> WRITTEN EXERCISE: Could you copy out every one of the rows below word for word, leaving out the pictures?

[Pointing rows for screenshots and pages]
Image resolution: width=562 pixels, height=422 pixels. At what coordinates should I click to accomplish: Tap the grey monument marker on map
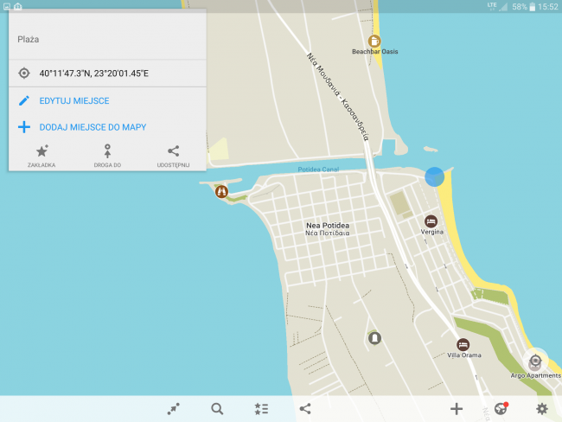pos(374,338)
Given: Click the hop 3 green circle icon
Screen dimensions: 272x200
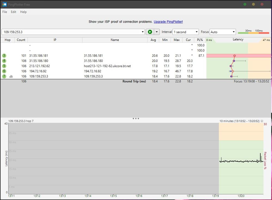Looking at the screenshot, I should (x=4, y=56).

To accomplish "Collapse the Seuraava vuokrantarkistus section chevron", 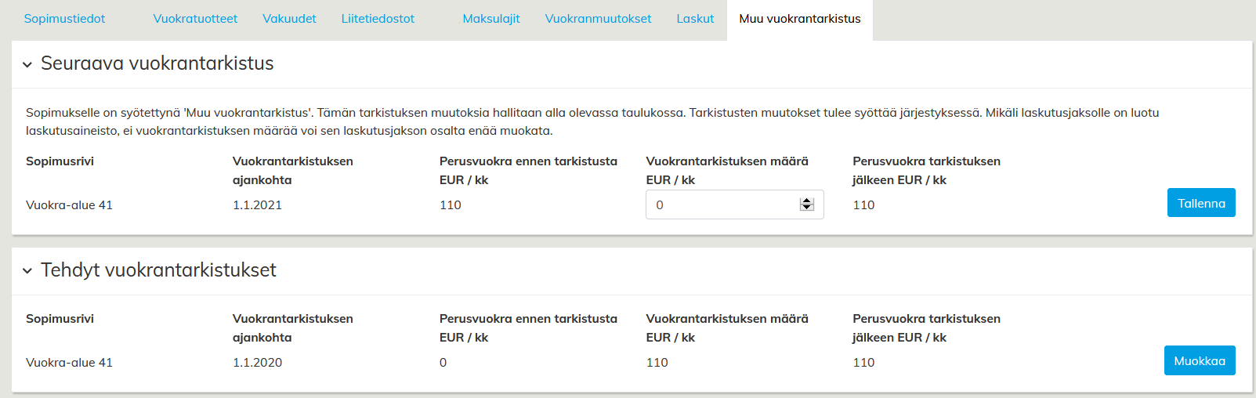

> SOLUTION FOR THIS EXERCISE:
Image resolution: width=562 pixels, height=422 pixels. At what coordinates should I click to accomplish: Tap the grey monument marker on map
pos(374,338)
Given: Click the hop 3 green circle icon
Screen dimensions: 272x200
Looking at the screenshot, I should (x=4, y=56).

To accomplish "Collapse the Seuraava vuokrantarkistus section chevron", 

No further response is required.